It’s been fun watching real-world programmers react to a new study that challenges the idea of vast differences in the productivity of computer programmers. The study tries to suggest better ways for managers to assess and improve the performance of their developers. The data-backed work comes from Bill Nichols, a senior member of the technical staff at Carnegie Mellon’s Software Engineering Institute. Nichols announced his surprising results in a recent blog post, entitled “The End to the Myth of Individual Programmer Productivity.”
Though discussions about developers often include the concept of a ten-times-more-productive “10X programmer,” Nichols blog post explores “the veracity and relevance” of that concept. His research suggested that instead half of the difference in “program-development effort” can actually be attributed to variations in each individual programmer’s day-to-day performance, and “most of the differences resulted from a few very low performances, rather than exceptional high performance…”

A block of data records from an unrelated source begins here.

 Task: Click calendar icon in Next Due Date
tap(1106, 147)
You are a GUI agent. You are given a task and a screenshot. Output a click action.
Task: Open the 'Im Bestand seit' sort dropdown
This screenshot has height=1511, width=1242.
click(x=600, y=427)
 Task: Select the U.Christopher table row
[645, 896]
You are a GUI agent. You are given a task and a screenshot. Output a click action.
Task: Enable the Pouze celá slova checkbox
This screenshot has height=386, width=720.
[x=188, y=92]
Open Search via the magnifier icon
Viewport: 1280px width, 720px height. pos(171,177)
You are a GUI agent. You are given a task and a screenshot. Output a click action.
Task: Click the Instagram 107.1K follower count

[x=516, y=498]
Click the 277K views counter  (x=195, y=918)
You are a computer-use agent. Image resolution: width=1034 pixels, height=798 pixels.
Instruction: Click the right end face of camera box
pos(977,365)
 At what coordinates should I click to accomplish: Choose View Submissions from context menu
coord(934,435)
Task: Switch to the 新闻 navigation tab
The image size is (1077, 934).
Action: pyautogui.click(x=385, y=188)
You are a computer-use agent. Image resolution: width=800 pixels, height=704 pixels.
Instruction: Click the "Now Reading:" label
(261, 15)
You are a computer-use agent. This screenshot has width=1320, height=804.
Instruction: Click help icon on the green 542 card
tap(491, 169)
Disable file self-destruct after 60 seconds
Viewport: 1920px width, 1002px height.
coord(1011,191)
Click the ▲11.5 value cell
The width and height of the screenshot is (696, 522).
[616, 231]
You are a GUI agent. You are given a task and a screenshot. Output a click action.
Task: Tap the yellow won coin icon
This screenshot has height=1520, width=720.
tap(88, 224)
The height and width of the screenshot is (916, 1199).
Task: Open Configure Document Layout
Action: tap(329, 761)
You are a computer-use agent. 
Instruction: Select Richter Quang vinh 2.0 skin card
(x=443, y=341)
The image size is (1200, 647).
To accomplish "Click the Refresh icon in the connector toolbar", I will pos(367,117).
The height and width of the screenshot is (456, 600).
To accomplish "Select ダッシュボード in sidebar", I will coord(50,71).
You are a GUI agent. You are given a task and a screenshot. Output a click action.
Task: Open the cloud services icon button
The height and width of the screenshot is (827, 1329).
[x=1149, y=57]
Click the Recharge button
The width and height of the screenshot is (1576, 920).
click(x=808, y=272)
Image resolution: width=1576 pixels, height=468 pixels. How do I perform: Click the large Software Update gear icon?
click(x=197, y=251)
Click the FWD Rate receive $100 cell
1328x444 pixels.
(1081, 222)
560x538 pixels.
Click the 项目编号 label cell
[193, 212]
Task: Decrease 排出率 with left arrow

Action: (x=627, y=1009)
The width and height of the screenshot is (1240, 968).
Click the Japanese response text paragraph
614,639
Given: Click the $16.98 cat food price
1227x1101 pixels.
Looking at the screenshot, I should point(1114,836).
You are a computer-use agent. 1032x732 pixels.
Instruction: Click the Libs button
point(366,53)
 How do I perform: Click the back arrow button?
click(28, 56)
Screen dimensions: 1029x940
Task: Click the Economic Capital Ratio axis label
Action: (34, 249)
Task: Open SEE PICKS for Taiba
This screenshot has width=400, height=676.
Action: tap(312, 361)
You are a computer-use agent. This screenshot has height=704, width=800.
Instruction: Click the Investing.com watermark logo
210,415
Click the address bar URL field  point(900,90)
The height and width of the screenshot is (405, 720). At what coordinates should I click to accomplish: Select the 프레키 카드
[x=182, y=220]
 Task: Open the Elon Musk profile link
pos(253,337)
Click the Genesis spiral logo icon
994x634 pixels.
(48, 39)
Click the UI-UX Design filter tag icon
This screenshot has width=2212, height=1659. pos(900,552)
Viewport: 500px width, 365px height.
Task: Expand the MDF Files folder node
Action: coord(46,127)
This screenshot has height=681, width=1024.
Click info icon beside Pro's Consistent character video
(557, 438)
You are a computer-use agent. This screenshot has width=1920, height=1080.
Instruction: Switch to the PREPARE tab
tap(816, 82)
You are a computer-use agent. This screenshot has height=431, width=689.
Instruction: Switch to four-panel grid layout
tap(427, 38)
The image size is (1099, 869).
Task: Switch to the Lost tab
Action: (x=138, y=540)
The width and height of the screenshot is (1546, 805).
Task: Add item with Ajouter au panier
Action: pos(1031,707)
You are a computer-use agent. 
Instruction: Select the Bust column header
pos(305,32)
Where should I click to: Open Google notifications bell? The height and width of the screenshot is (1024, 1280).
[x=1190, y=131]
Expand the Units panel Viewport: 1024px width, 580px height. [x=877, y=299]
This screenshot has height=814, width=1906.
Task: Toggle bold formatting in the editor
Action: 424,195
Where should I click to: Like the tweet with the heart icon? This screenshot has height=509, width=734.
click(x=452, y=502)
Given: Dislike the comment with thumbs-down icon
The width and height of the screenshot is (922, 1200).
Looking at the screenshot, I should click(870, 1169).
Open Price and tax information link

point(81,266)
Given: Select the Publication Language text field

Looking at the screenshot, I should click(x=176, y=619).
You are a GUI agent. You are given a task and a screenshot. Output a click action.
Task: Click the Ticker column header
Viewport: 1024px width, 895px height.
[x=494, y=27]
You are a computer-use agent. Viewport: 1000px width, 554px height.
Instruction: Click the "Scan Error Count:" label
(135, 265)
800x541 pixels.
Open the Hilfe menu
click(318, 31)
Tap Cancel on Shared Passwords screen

“[P]rogrammers differ from themselves as much as they differ from other members of the group. The many studies that seem to show an x10 performance range conflate differences between programmers with normal programmer day-to-day variation.”
The Man Behind the Data
For 14 years, Nichols had developed and maintained nuclear engineering and scientific software after earning his physics doctorate at Carnegie Mellon University. Then in 2006 he’d joined the technical staff at the university’s Software Engineering Institute. Founded in 1984, it’s a federally-funded research center sponsored by the U.S. Department of Defense “to support the nation’s defense” by advancing the practices and technologies around software systems. Much of the group’s technical staff are CMU faculty.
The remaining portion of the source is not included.